I would be talking about the set ideological and political positions of the parties in relation to enterprise bargaining and I would be exploring the traditional positions of unions and employers in this realm of industrial relations.
But what a week we have had. The people who normally argue for freedom of the parties to negotiate are screaming for intervention. The people who argue for enterprise level analysis are arguing the limits of the industry’s capacity to pay. The people who normally fight tooth and nail against arbitration are celebrating the Commission like it is the new black.
And the people for whom arbitration and the industrial relations commission were established many, many decades ago are wondering why you need to be paid $5million a year and own a fleet of planes to get access to assistance from the independent umpire.

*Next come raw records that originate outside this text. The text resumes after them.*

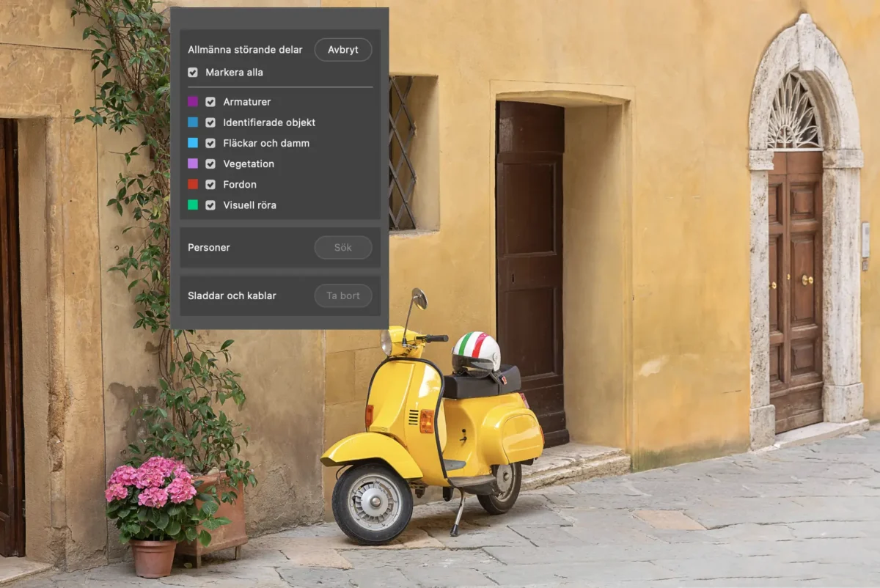Disable the Visuell röra checkbox
Viewport: 880px width, 588px height.
(210, 205)
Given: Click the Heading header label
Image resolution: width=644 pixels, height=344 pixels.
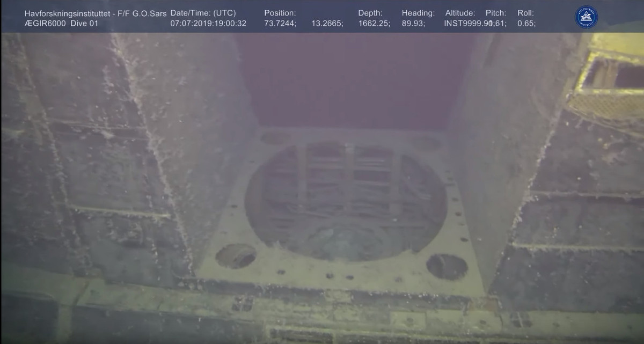Looking at the screenshot, I should pyautogui.click(x=418, y=12).
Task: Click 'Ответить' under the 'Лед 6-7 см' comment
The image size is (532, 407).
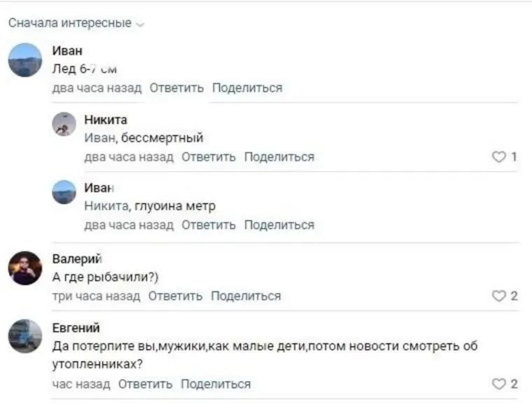Action: (x=176, y=88)

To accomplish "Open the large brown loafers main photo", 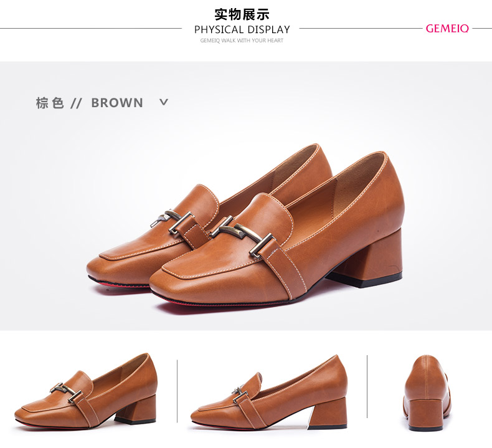I will click(x=245, y=227).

What do the workers at Cochlear – who have voted for a collective agreement on 5 separate occasions, and have been denied an agreement by their companies juvenile tactics for the past five years – have to do? What do they have to do to get access to arbitration and a quick determination in the commission?
Arbitration is the reward that Alan Joyce will now get as a result of his deliberate action to create significant harm to the economy and ruin the travel plans of some 70 000 passengers.
Here are some of the things my union has been called over the last 20 years in enterprise bargaining by employers, by Government and by newspapers.
We have been called industrial thugs and economic terrorists. We have been accused of bringing important industrial sectors to a standstill and threatening Australia’s economy.
We have been accused of wildcat action.
And we have even been dragged into courts on the basis of pattern bargaining for sending out information to our members about what workers across the industry are paid and what the industry can afford.
For students of hypocrisy in political discourse it has been quite a big week.
Now I have got that of my chest, I will return to the topic of the conference – 20 years of enterprise bargaining and I am very pleased to be here and to use today to make some reflections of behalf of manufacturing workers about the bargaining system that we have been left with after 20 years, and the limits to delivering for workers in this system.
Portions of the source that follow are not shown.